── Data supplied ──

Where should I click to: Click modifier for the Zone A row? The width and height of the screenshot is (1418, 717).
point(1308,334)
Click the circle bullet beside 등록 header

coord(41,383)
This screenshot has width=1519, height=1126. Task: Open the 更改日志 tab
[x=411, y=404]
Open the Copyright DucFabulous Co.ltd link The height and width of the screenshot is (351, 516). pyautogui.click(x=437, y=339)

───
── Data supplied ──

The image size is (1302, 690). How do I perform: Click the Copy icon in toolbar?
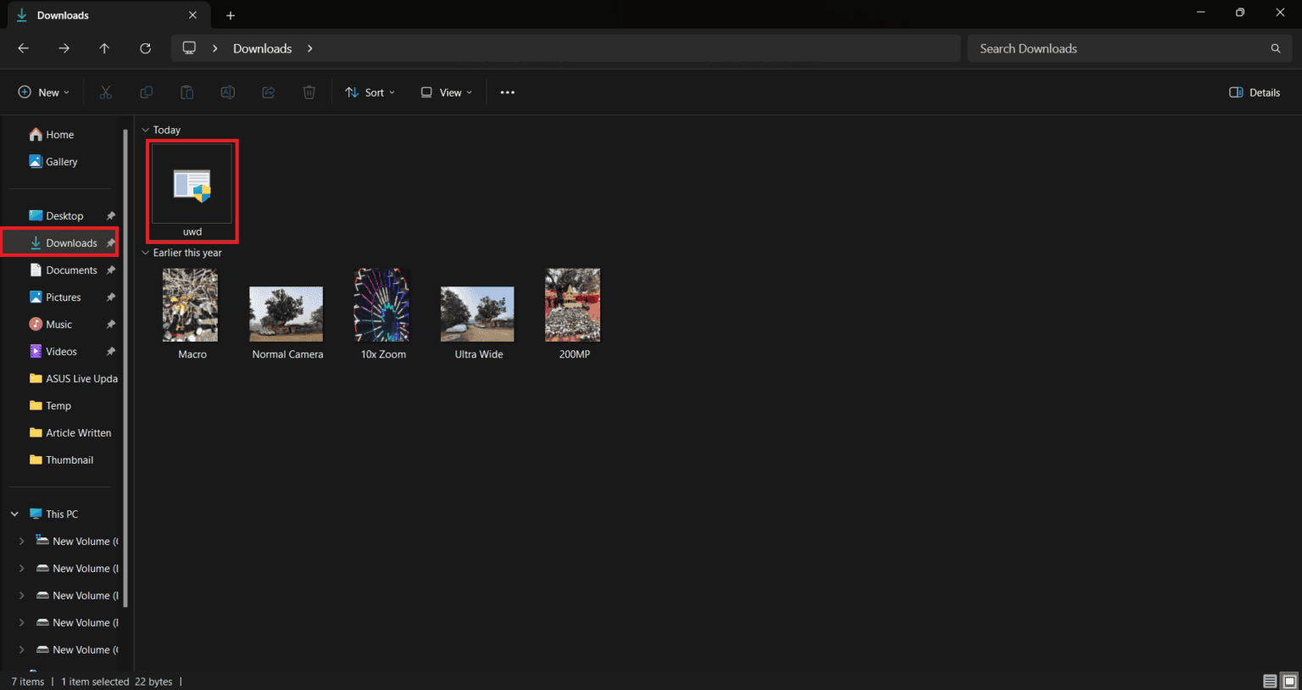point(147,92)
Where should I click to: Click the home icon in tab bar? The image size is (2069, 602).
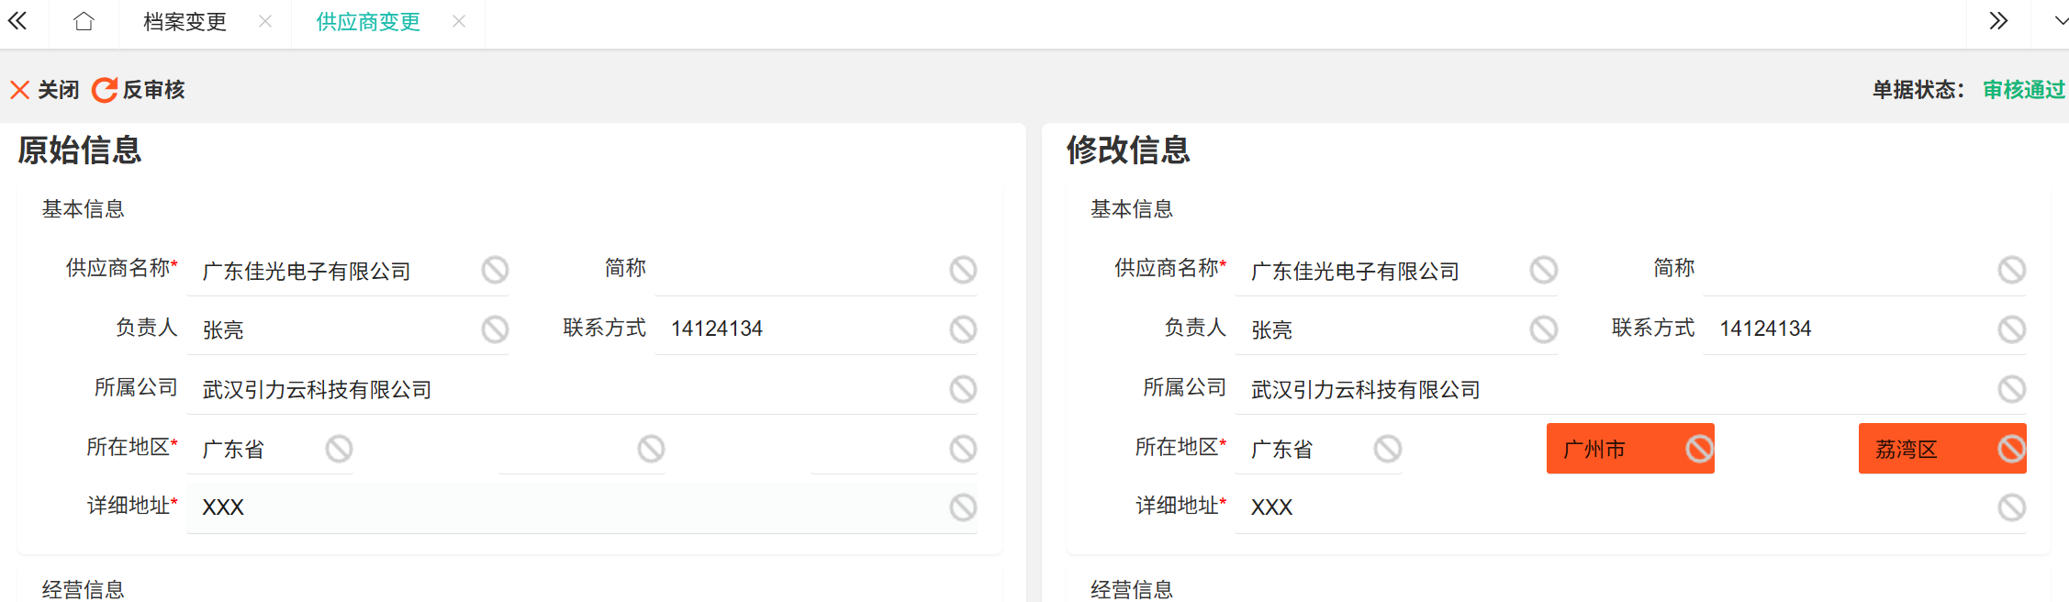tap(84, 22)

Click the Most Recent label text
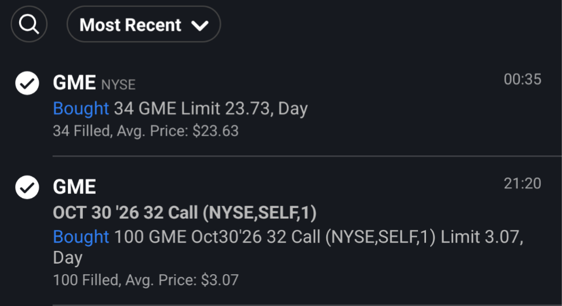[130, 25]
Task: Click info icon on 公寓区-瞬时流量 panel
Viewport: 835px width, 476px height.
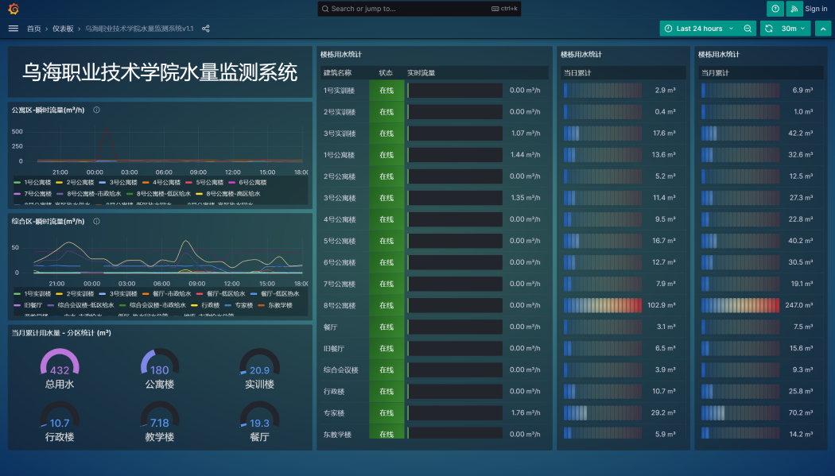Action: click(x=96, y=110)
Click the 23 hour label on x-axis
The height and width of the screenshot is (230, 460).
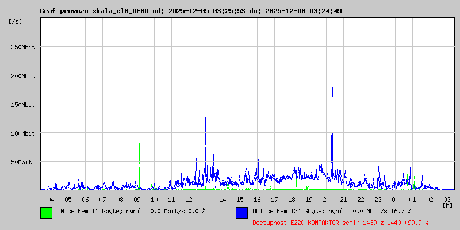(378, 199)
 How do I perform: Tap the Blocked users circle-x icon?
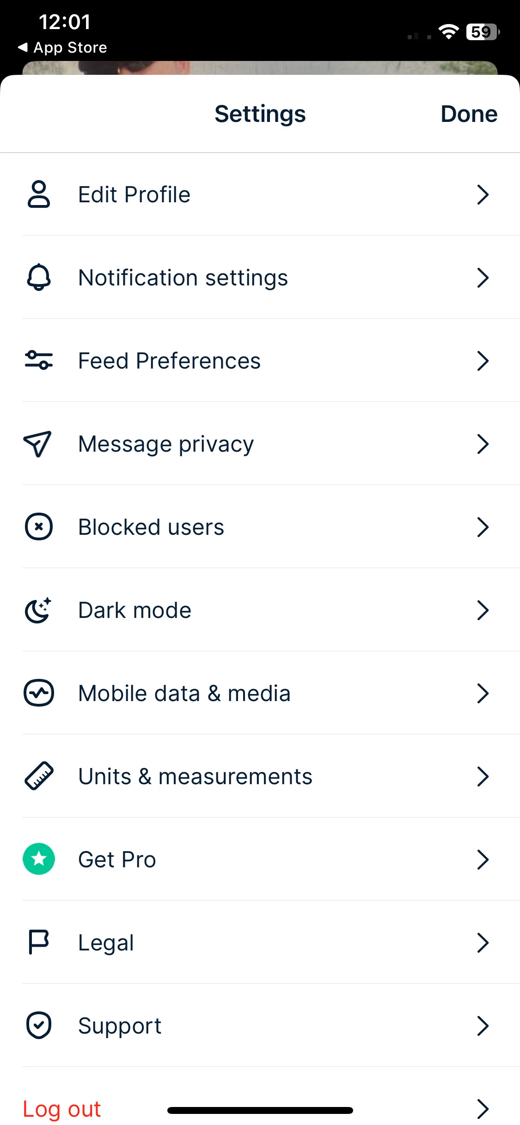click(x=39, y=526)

───

Starting at the line that has "Where should I click to: Click modifier" and ending at the line that has "Open the Copyright", please write out the lines above exactly, leaving out all others.

> _Solution for this task_:
Where should I click to: Click modifier for the Zone A row? The width and height of the screenshot is (1418, 717).
point(1308,334)
Click the circle bullet beside 등록 header

coord(41,383)
This screenshot has width=1519, height=1126. Task: Open the 更改日志 tab
[x=411, y=404]
Open the Copyright DucFabulous Co.ltd link The height and width of the screenshot is (351, 516). pyautogui.click(x=437, y=339)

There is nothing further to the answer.